● Directions for this task
Reproduce the line that holds "[Buy 4GB DDR3" together with all the lines after it up to the end of the entries.

● Data shown
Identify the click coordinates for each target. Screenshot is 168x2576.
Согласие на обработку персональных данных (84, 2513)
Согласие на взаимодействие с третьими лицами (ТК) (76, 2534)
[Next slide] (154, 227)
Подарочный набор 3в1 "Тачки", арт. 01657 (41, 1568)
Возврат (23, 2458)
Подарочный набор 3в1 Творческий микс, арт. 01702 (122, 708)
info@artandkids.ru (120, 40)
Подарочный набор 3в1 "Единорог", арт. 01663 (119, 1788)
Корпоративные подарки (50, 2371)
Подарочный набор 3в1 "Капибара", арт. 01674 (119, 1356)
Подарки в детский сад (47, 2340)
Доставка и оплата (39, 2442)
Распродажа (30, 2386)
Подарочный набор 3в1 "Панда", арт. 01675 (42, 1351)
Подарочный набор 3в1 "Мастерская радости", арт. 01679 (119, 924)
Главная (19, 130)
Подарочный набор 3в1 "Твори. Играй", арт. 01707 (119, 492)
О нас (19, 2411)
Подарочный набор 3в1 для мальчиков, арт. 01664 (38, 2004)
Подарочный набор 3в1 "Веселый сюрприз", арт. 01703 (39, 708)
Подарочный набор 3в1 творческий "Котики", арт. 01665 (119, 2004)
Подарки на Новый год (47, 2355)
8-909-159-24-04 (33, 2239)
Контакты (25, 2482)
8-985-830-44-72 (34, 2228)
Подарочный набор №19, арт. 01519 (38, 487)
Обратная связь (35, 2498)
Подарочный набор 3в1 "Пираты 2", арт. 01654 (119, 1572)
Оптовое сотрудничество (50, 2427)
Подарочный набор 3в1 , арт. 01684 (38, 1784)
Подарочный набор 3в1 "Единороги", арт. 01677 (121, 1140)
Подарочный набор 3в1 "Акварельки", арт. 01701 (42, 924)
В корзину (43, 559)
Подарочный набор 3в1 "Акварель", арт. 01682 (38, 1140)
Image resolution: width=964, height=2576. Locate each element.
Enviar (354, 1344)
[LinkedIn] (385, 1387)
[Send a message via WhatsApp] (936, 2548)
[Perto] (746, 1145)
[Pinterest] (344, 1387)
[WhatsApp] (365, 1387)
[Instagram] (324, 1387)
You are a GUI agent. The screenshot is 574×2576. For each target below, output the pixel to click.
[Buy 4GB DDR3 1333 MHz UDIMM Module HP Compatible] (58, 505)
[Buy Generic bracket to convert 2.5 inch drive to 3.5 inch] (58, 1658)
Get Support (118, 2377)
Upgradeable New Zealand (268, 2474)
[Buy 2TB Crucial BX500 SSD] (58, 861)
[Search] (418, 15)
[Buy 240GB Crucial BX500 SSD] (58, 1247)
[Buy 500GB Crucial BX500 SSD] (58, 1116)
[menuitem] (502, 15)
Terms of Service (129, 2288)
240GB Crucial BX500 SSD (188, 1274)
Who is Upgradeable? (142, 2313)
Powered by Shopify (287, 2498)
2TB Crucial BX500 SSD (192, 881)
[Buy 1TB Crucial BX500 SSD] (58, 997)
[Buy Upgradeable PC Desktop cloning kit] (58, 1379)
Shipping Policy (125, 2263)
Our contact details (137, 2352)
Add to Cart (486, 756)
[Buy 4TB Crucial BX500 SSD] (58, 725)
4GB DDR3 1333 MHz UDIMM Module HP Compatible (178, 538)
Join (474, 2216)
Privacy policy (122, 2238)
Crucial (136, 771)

● Answer to the exercise
[Buy 4GB DDR3 1333 MHz UDIMM Module HP Compatible] (58, 505)
[Buy Generic bracket to convert 2.5 inch drive to 3.5 inch] (58, 1658)
Get Support (118, 2377)
Upgradeable New Zealand (268, 2474)
[Buy 2TB Crucial BX500 SSD] (58, 861)
[Search] (418, 15)
[Buy 240GB Crucial BX500 SSD] (58, 1247)
[Buy 500GB Crucial BX500 SSD] (58, 1116)
[menuitem] (502, 15)
Terms of Service (129, 2288)
240GB Crucial BX500 SSD (188, 1274)
Who is Upgradeable? (142, 2313)
Powered by Shopify (287, 2498)
2TB Crucial BX500 SSD (192, 881)
[Buy 1TB Crucial BX500 SSD] (58, 997)
[Buy Upgradeable PC Desktop cloning kit] (58, 1379)
Shipping Policy (125, 2263)
Our contact details (137, 2352)
Add to Cart (486, 756)
[Buy 4TB Crucial BX500 SSD] (58, 725)
4GB DDR3 1333 MHz UDIMM Module HP Compatible (178, 538)
Join (474, 2216)
Privacy policy (122, 2238)
Crucial (136, 771)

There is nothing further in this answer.